A solid sphere of radius $$R$$ has a non-uniform volume charge density $$\rho(r)$$ and a constant surface charge density $$\sigma$$. If the field inside the sphere is uniform and radially atuned, and the field a distance $$2R$$ away from the center is zero, find $$\rho$$ and $$\sigma$$ in terms of $$R$$, $$r$$ (distance from the center of the sphere), and $$Q_\text{volume}$$ (the charge associated with $$\rho$$, but not with $$\sigma$$).

Gauss's Law

## The Attempt at a Solution

I'm not sure how to proceed, but I think the solution should begin by find the total charge on the sphere (ie., adding the integral of the charge calculable from the surface charge density with the integral of the charge calculable from the volume charge density). Am I on the right track?

Matterwave
Gold Member
So, inside the sphere, what does Gauss's law say? Outside the sphere? Try drawing Gaussian surfaces which are spheres inside and outside the sphere of charge.

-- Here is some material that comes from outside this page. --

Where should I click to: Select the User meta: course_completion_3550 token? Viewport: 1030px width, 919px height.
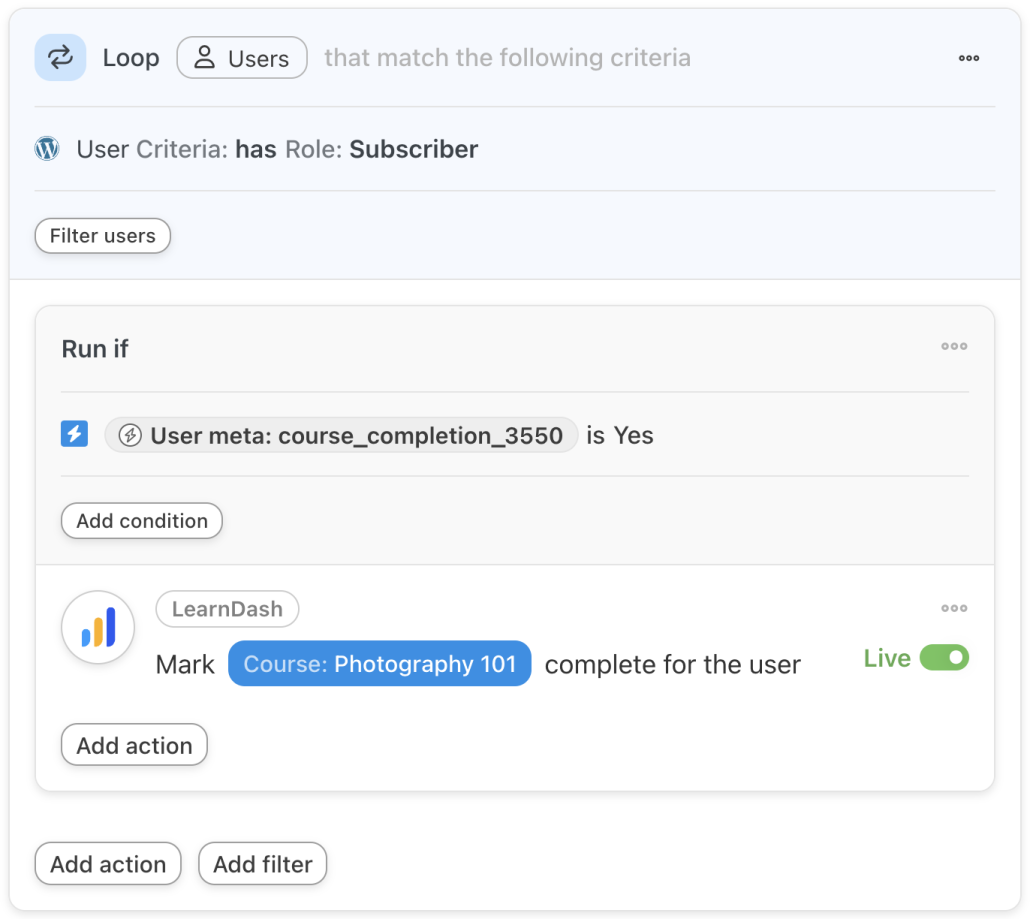point(340,435)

I know how to do the first part, i think... (finding $$\sigma$$). Basically you just use Gauss's Law

$$\oint{E \cdot dA}=\frac{Q_\text{enclosed}}{\epsilon_0}$$

... except you set the $$r$$ in that equation equal to $$2R$$, so you can ultimately set the expression for the $$E$$-field equal to zero and... yeah.

But the part about $$\rho$$ still has me stumped. Can anyone offer a bit more help?

Also, correction to the problem: the field inside the sphere is not radially atuned, it is directed radially outwards.

So can you express $$\sigma$$ in terms of $$Q_{total}$$?

For the $$\rho$$ part you have to take Gauss surfaces inside the sphere as Matterwave said.